## Tasks for this exercise
1. From the Martina Attili profile, list the social issues her themes aim to raise awareness about.
2. According to the Martina Attili profile, what position did "Cherofobia" reach on the FIMI chart?
3. Please translate this sentence from the Martina Attili profile into Spanish: "Her debut album, Signorina rivoluzione, was released in 2025."

## Passage for review
>>

Background information
- Born: 11 July 2001 (age 25) Rome, Italy
- Genres: Pop
- Occupations: Singer; songwriter; novelist; actress;
- Years active: 2017–present

= Martina Attili =

Italian singer-songwriter (born 2001)

Martina Attili (born 11 July 2001) is an Italian singer, songwriter and actress.

She gained recognition at the age of seventeen with her participation in the 12th season of X Factor in 2018. Her debut single "Cherofobia" achieved success in Italy by reaching second place on the FIMI chart and was certified platinum. She has served as an ambassador for the National Center against Bullying and participated in several stage musicals between 2022 and 2024. Her debut album, Signorina rivoluzione, was released in 2025.

Her themes focus on introspection and raising awareness about social issues such as mental health, bullying, feminism, and religion.

== Life and career ==
=== Early years ===
Born in Rome in 2001, Attili began studying music at the age of six and started writing and composing her first songs at fourteen. She attended the Accademia Spettacolo Italia and appeared in small roles in the television series Un medico in famiglia, Che Dio ci aiuti, and L'onore e il rispetto.

In 2017, she won the local "Piero Calabrese" Award, and participated in the selections for Area Sanremo with the song "Un incubo ogni giorno", reaching the top eight finalists. She was not ultimately selected for the Newcomers' section of the Sanremo Music Festival 2018.

<<

## Data extract
>>

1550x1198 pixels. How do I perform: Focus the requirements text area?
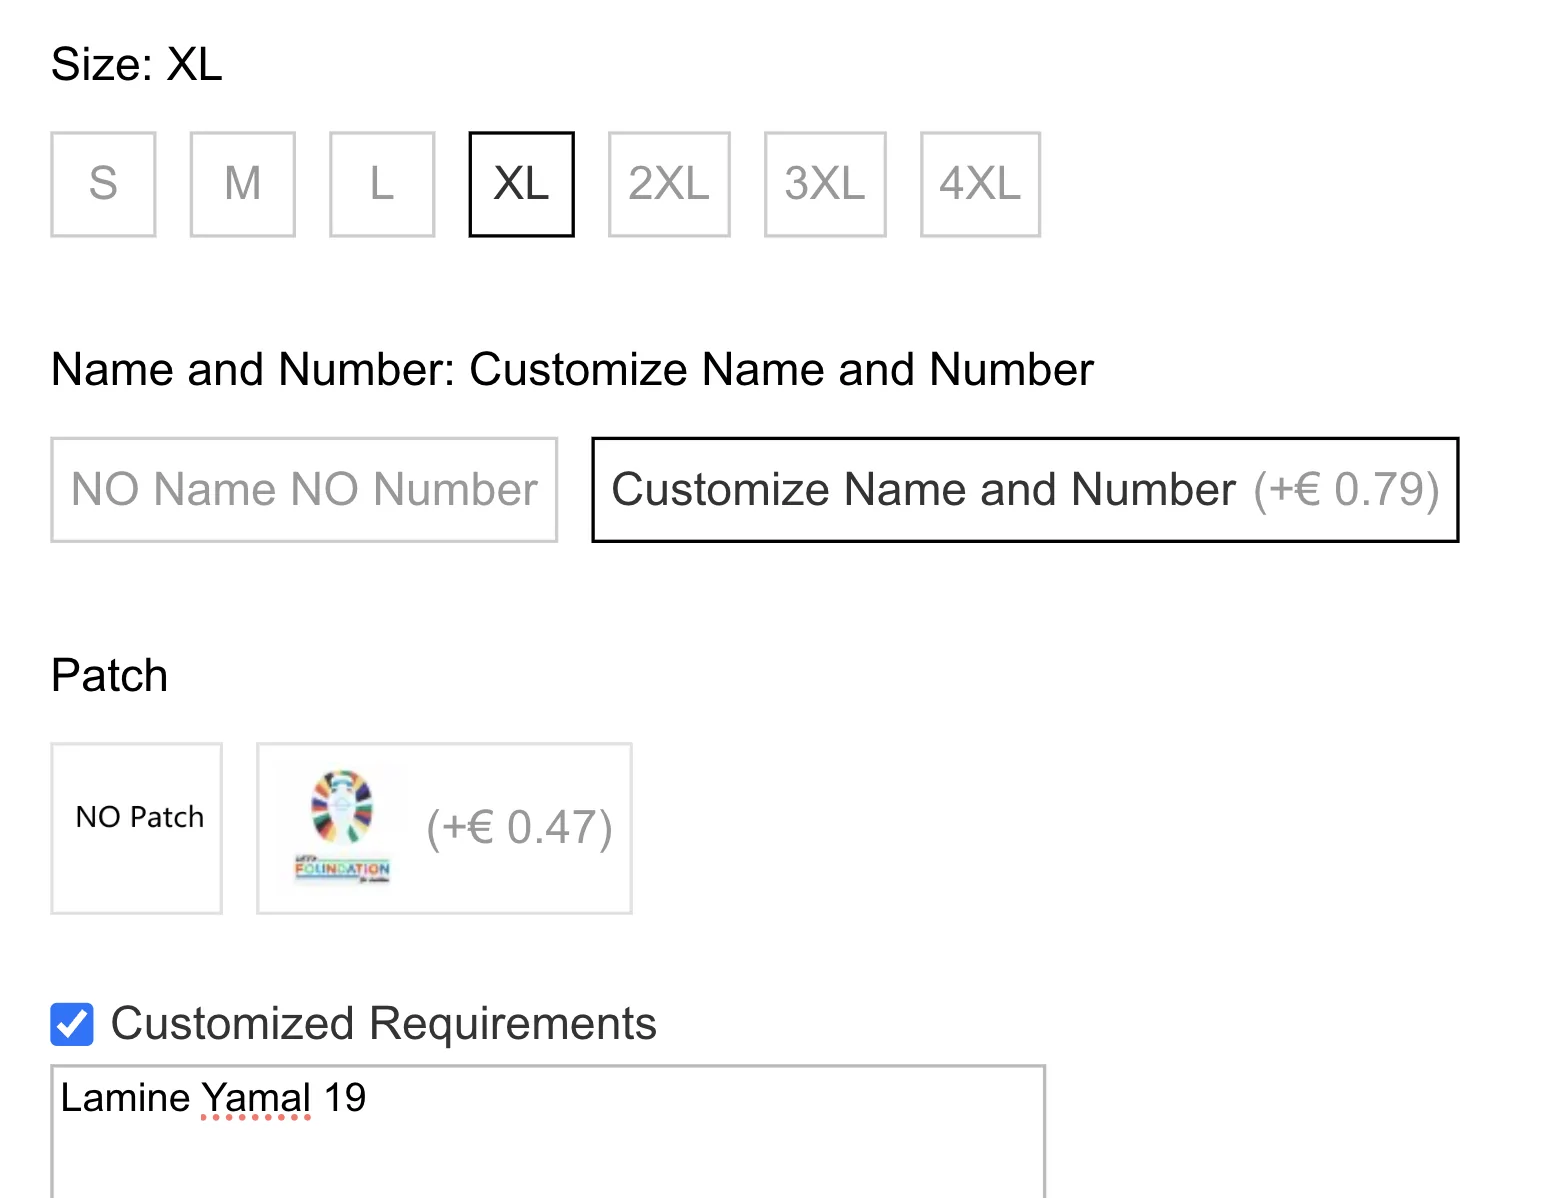pos(548,1131)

<<

## Answers to this exercise
1.
- mental health
- bullying
- feminism
- religion

2. Second place.

3. Su álbum debut, Signorina rivoluzione, se publicó en 2025.